Is this the shady reason Mitch McConnell doesn’t seem to care about election interference?

Is this the shady reason Mitch McConnell doesn’t seem to care about election interference?
Senate Majority Leader Mitch McConnell (R-KY, left) and President Donald Trump (right). Image via screengrab.
The Right Wing

Democratic Sen. Sherrod Brown of Ohio is demanding answers after Senate Majority Leader Mitch McConnell called for lifting sanctions on Russian oligarch Oleg Deripaska — a proposal that was followed by a deal in which the oligarch’s company announced a $200 million investment in a Kentucky aluminum plant. And this is the same McConnell who, in recent weeks, has neglected bipartisan bills that address security in the 2020 election.

The Kentucky senator's lack of urgency in addressing election interference stretches back to the 2016 presidential election. According to Joe Biden, Barack Obama's administration had asked McConnell to sign on to a bipartisan statement on Russian interference. McConnell refused.

Brown, this week, told MSNBC’s Rachel Maddow that when Russian or Chinese investments in the United States are made, U.S. officials need to address “what it means to national security, what it means if they come in and buy steel and aluminum plants. Who knows what their ultimate plans are? Clearly, they’re buying influence.”

Brown stressed to Maddow that when Russian or Chinese companies have business interests in the U.S., it is “always a security issue.” And Brown said of the Kentucky aluminum deal, “We want this investigated because we know why these companies often come in.”

Deripaska, Brown pointed out during his appearance on Maddow’s show, is an “oligarch” who was “sanctioned because of the elections.”

Recently, various bills promoting election security against foreign attacks have been proposed in the Senate. But Vox’s Li Zhou, in an in-depth report published on May 21, notes that McConnell has expressed no interest in bringing them up for a vote. Zhou’s article complains that McConnell’s “unwillingness to tackle election security” is “sending a political message” and “has massive consequences” for U.S. elections—none of them good.

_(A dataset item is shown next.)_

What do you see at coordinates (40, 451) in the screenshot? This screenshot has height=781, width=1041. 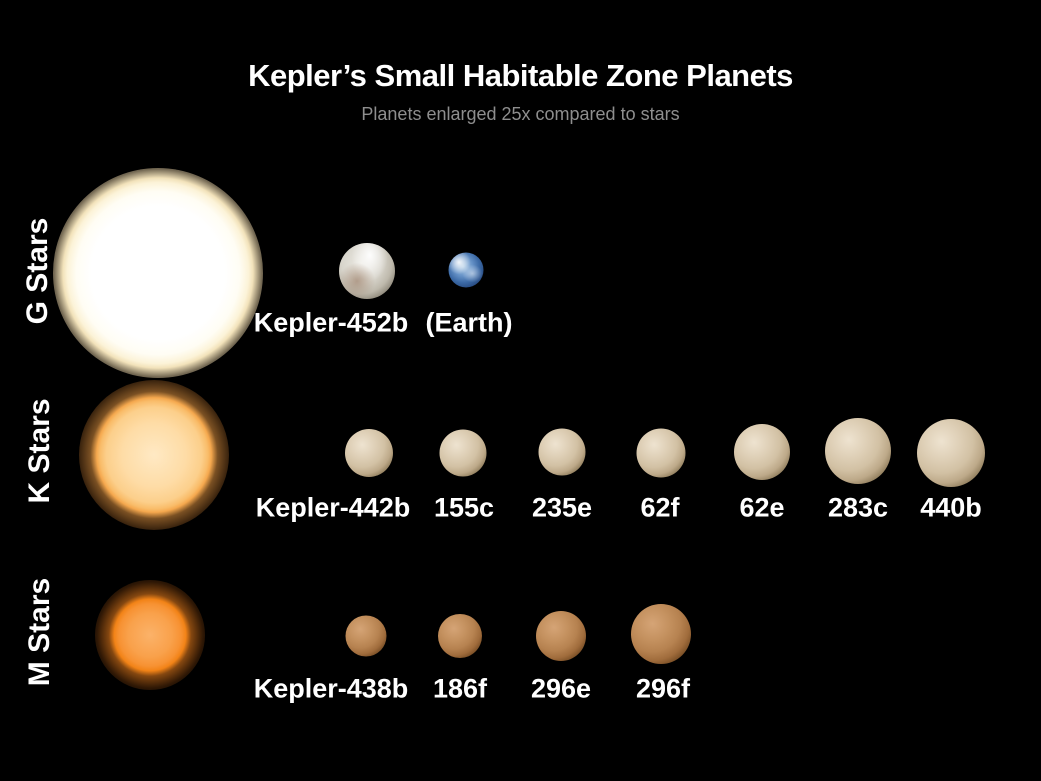 I see `row-label-k-stars: K Stars` at bounding box center [40, 451].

Democratic Sen. Amy Klobuchar of Minnesota and Republican Sen. James Lankford of Oklahoma recently co-sponsored a bipartisan bill on election security. And according to Klobuchar, opposition to the bill came from McConnell as well as former White House Counsel Don McGahn. McGahn, Klobuchar has asserted, “called Republicans about the bill, didn’t want them to do it,” while McConnell “also didn’t want the bill to move forward. So it was a double-edged thing.”